Daniel Lemire's blog

, 1 min read

Stop generating metadata and access the full content!

Many researchers advocate the use of metadata to help find or recommend content automatically. Metadata is certainly useful when aggregating content for human beings: I first read the titles of research papers before reading them. However, machines do better when they access at least some of content (Lin, 2009). Moreover, metadata is of little value in ranking answers (Hawking and Zobel, 2007). I think that researchers cling to metadata because that is how we have indexed books for so long. When I was a kid, full text searches in a library was unthinkable. Yet, there is no escape: everything is miscellaneous. Folksonomies and ontologies will not save the day. When working with machines, let go of metadata and embrace the full content.

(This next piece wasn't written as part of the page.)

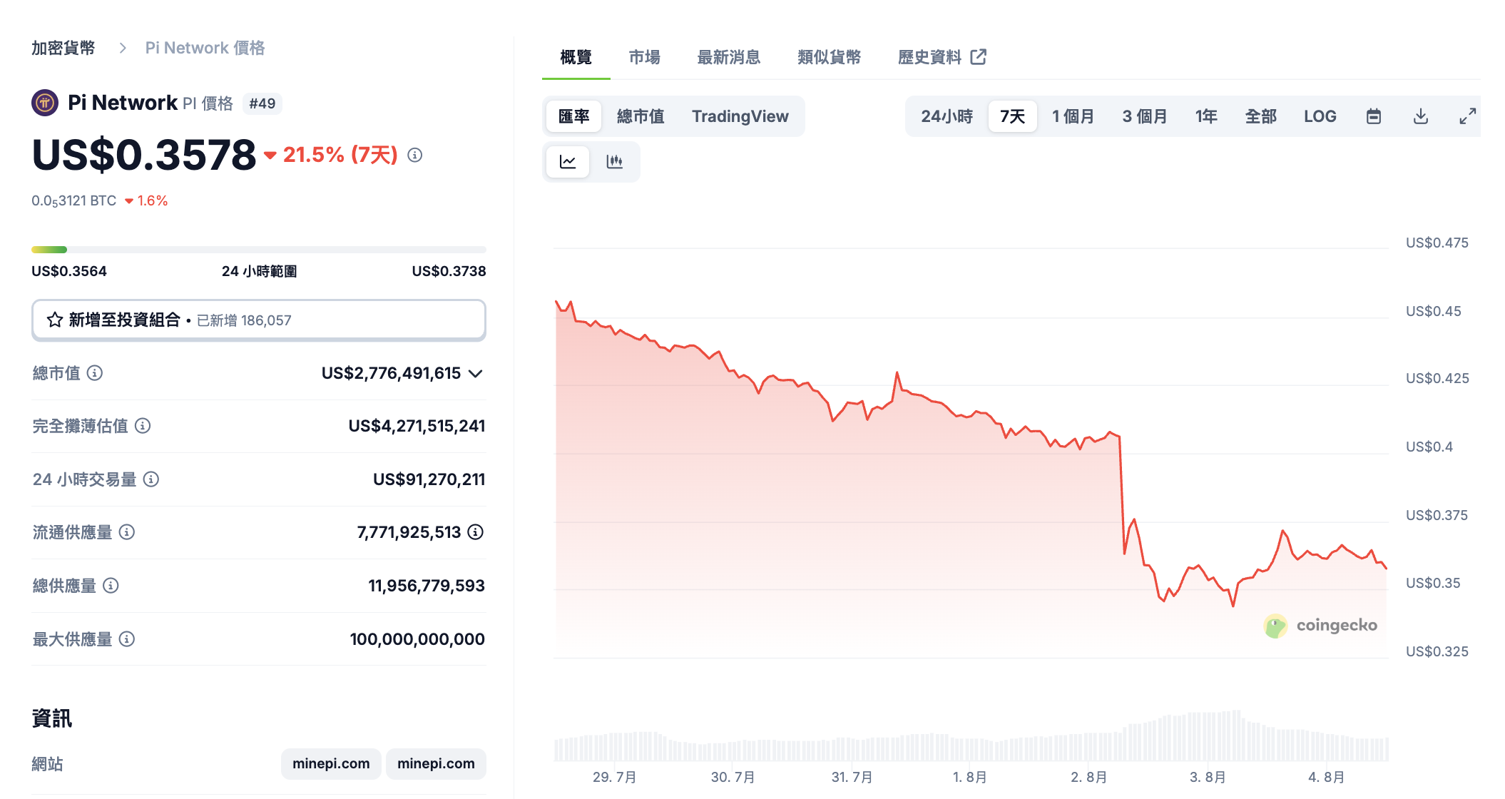Switch to candlestick chart view
1505x799 pixels.
coord(614,162)
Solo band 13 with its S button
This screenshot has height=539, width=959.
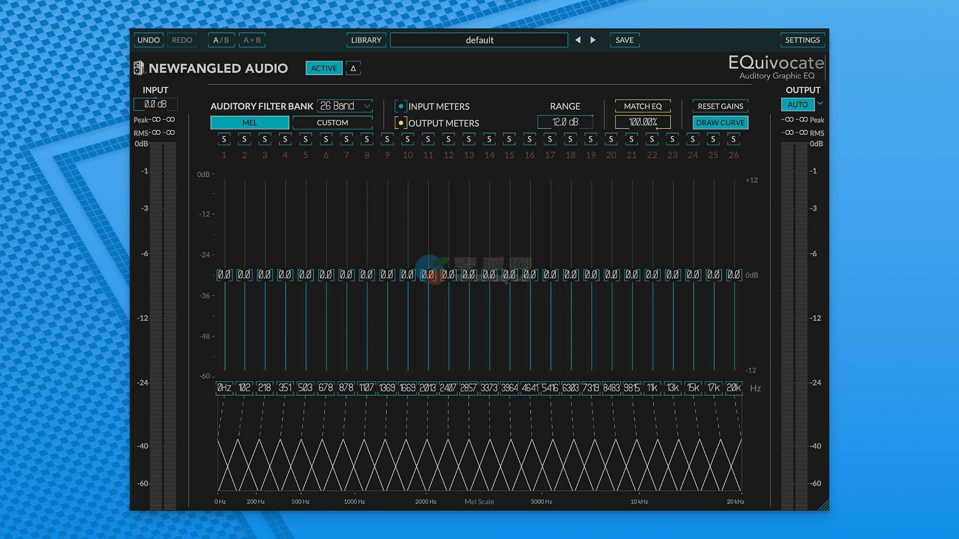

I am particularly puzzled by a common research approach. Take an object. Extract metadata. Then compare objects between themselves using the metadata, or use the metadata for retrieval. I understand that this may constitute a useful form of dimensionality reduction. Yet, researchers frequently omit to check whether it is necessary to extract metadata at all.

Reference

  • David Hawking and Justin Zobel, Does topic metadata help with Web search? Journal of the American Society for Information Science 58 (5), 2007.
  • Jimmy Lin, Is searching full text more effective than searching abstracts? BMC Bioinformatics 2009, 10:46, 2009.

Credit: Thanks to Andre Vellino for motivating this post.